The Weekly Kaitchup #18

FP8 inference - URIAL - Gemini evaluation

Benjamin Marie

Dec 08, 2023

Hi Everyone,

In this edition of The Weekly Kaitchup:

FP8 Inference with Optimum-NVIDIA
Towards the End of Fine-tuning for LLM alignment?
Gemini: A New State of the Art with a High Scientific Credibility

The Kaitchup has now 1,216 subscribers. Thanks a lot for your support!

If you are a free subscriber, consider upgrading to paid to access all the notebooks and articles. There is a 7-day trial that you can cancel anytime.

FP8 Inference with Optimum-NVIDIA

Hugging Face and NVIDIA released Optimum-NVIDIA: a new library optimizing inference for NVIDIA GPUs.

For instance, on the NVIDIA H100, inference with Llama 2 70B is 28x faster with Optimum-NVIDIA and reaches an inference speed of 1,200 tokens/second (batch size of 4).
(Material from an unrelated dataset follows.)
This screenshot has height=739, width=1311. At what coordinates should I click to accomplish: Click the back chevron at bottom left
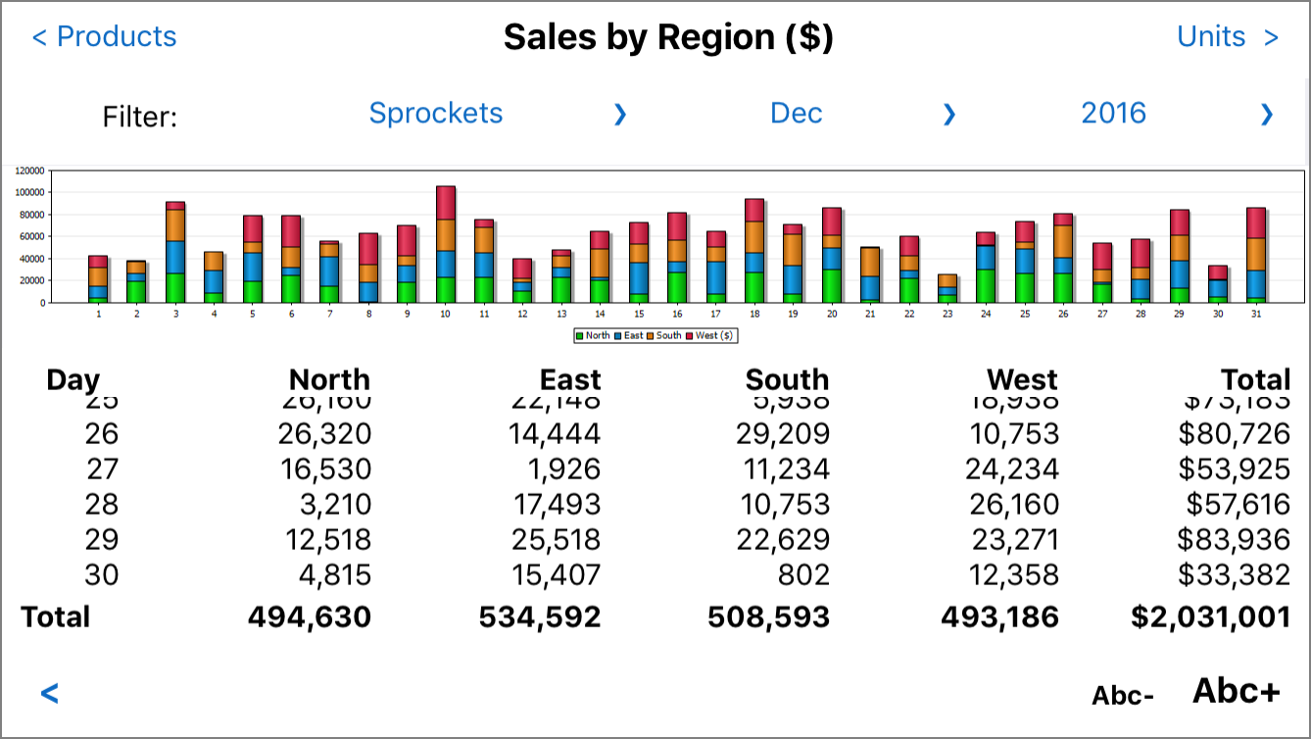pyautogui.click(x=47, y=692)
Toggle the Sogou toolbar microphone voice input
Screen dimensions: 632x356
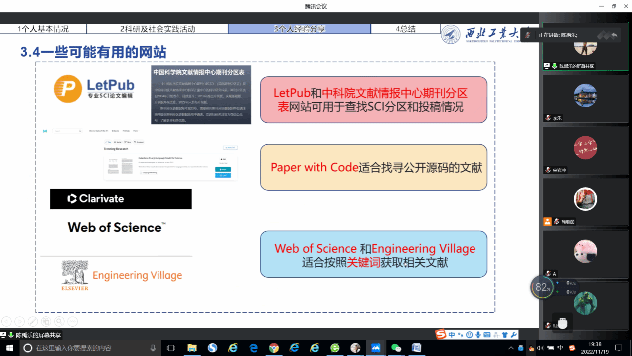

The library also optimizes the support for FP8 inference but only for the GPUs using the NVIDIA Ada Lovelace (RTX 40xx GPUs) and Hopper (H100 GPU) architectures. I wonder whether this would work with FlashAttention 2 to further accelerate inference.

Use FlashAttention-2 for Faster Fine-tuning and Inference

Benjamin Marie, PhD

November 16, 2023

Read full story

For now, there isn’t a package available with pip to install optimum-nvidia. To try it, you can use docker:

docker pull huggingface/optimum-nvidia

Then, import from the optimum-nvidia library instead of transformers in your code. For instance for Llama models, import:

from optimum.nvidia import LlamaForCausalLM

Towards the End of Fine-tuning for LLM Alignment?

A new research work by the Allen Institute for AI (AI2) has demonstrated that LLM alignment with human preferences doesn’t require an additional training step as usually done with DPO, RLHF, or IPO.

The Unlocking Spell on Base LLMs: Rethinking Alignment via In-Context Learning

They show that few-shot in-context learning (ICL) is often enough, or even better than, alignment training. In other words, we only need to find the best formulation for the instructions and a few examples in the style we want the model to reproduce to align it with human preferences.

They recommend putting in the context (prompt) between 3 and 8 high-quality examples of instructions paired with outputs in the expected style.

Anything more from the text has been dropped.